On 2021-01-17 10:52, Jerry Mellon wrote:
Hello, New to Debian, but have gotten Debian 10.7 loaded on to my
system. I have an ASUS gaming laptop(dont use it for gaming) with
12gb of memory and intel corei7 and a 500gb hard drive.

My question is what is the best(use dummy for linus statements
please) way to add a second hard drive with 2T of space. I wiil use
this to store photos and documents etc.

On 2021-01-17 14:44, Jerry Mellon wrote:
Hi, The Asus that I have is G75V series. It has 2 hdd bays onboard.
The 500mv is the drive that is current installed and Debian 10.7 is installed. I have purchased another 2T Segate drive that will go
into the empty bay.

I don't want to do anything fancy, just install and update fstat.
The question is what do I do in fstat to set it up. Currently the
fstab file reads as follows.

Disk /dev/sda: 465.8 GiB, 500107862016 bytes, 976773168 sectors Disk
model: ST9500325AS Units: sectors of 1 * 512 = 512 bytes Sector size
(logical/physical): 512 bytes / 512 bytes I/O size (minimum/optimal):
512 bytes / 512 bytes Disklabel type: dos Disk identifier:

Device Boot Start End Sectors Size Id Type /dev/sda1 * 2048 951703551 951701504 453.8G 83 Linux /dev/sda2 951705598 976771071 25065474 12G 5 Extended /dev/sda5 951705600 976771071 25065472 12G 82 Linux swap / Solaris

Do I set the new drive as /dev/sda6 , 7 , 8 ???? and would it be a single partition?

I am curious why your fstab(5) uses "/dev/sd..." values for the fs_spec field, rather than "LABEL=..." or "UUID=..." values. Did a the Debian 10.7 installer create these entries?

As other readers have pointed out, "/dev/sd*" device nodes are assigned by the Linux kernel during the boot process and can change whenever drives are added or removed. Adding another drive (including an external drive) could cause the system drive device nodes to change, which could break boot.

It might be possible to rework the fstab(5) entries to use "LABEL=...", "UUID=...", and/or "/dev/disk/by-id/..." values, and then run update-initramfs(8) and update-grub(8). If the first attempt fails, it may be necessary to boot the d-i into a rescue shell, mount the root filesystem read-write, edit /etc/fstab, invoke chroot(8), run the updates, and try again.
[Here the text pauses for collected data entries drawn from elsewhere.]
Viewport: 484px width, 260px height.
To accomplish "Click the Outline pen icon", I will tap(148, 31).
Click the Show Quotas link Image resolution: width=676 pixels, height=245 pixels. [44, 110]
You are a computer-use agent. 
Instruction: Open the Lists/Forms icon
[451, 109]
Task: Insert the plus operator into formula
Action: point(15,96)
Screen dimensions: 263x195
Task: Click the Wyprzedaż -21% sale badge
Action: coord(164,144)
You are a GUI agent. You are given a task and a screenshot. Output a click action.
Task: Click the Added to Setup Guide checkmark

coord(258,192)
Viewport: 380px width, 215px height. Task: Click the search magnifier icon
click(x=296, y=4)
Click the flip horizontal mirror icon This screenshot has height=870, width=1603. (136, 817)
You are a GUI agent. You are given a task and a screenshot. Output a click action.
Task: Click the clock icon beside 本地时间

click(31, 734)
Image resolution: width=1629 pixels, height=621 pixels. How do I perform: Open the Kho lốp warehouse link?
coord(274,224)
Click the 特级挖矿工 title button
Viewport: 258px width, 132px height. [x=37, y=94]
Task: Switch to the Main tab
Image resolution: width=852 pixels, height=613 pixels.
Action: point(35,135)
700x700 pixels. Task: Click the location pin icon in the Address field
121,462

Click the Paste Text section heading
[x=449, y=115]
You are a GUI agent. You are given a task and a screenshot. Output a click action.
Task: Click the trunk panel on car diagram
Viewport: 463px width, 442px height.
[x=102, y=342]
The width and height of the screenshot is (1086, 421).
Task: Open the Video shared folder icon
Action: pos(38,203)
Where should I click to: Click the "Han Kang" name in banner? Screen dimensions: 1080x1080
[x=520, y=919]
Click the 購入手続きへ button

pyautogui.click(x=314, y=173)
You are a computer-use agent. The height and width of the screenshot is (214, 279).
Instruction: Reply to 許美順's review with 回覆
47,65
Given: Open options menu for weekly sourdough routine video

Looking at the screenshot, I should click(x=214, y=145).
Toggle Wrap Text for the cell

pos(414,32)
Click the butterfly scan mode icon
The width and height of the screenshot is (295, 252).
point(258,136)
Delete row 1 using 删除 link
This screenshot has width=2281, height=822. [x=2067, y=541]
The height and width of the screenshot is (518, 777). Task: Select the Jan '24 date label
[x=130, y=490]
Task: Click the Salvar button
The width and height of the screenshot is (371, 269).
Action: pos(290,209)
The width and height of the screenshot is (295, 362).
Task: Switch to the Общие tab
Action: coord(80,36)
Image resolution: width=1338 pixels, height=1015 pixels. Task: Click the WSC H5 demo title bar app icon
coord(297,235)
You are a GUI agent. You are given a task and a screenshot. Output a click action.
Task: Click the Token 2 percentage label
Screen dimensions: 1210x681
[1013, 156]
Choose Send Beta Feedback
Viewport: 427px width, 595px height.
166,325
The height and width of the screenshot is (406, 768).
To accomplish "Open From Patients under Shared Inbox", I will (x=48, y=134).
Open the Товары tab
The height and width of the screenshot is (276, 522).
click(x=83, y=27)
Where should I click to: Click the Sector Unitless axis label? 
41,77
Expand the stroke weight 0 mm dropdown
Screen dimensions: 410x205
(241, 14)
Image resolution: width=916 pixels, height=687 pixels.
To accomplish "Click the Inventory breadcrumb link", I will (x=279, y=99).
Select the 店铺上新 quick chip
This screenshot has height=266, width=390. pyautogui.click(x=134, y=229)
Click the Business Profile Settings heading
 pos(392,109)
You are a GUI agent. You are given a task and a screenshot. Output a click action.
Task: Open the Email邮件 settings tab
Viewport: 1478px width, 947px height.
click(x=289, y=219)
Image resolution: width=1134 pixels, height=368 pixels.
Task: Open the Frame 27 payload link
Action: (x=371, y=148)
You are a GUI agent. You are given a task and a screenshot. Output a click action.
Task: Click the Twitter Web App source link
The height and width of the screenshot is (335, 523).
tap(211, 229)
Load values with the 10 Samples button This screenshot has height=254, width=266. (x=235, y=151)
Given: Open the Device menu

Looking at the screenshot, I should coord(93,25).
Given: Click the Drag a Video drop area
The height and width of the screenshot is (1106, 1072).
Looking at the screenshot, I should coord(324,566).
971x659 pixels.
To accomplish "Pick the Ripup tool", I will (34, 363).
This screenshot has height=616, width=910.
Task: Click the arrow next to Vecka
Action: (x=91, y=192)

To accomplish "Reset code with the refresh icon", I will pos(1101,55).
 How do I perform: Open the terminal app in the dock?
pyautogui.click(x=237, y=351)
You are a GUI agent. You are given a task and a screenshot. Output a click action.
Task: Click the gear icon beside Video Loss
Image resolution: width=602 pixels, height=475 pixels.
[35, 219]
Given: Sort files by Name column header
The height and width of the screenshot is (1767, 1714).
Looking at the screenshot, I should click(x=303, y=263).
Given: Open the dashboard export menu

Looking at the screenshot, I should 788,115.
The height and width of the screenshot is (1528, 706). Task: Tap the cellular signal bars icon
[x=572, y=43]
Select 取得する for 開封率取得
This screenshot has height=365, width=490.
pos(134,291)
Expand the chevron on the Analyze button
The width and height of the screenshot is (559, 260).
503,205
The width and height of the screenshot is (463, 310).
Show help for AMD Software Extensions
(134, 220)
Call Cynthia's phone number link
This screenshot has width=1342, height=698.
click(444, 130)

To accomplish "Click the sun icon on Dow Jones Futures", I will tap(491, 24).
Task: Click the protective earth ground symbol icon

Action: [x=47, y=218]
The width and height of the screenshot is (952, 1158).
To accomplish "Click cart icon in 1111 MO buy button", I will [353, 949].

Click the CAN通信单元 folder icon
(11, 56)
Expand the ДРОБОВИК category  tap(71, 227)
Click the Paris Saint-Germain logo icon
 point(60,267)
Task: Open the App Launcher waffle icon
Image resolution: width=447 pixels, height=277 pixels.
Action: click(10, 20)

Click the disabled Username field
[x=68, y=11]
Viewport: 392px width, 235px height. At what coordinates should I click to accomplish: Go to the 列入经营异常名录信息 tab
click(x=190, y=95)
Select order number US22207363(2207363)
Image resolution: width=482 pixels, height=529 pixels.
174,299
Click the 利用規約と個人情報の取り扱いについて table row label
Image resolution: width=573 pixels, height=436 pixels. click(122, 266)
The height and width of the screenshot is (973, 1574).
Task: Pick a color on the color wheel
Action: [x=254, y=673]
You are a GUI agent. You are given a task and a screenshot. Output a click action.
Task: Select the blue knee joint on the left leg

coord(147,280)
Once you install the second drive and boot successfully, you will need to apply a partitioning scheme, create a partition, format the partition, create a mount point, and create an fstab(5) entry. There are a variety of tools for first two steps; I use parted(8) 'mklabel' and 'mkpart'. There are a variety of filesystems available; I suggest ext4 and using mkfs.ext4(8).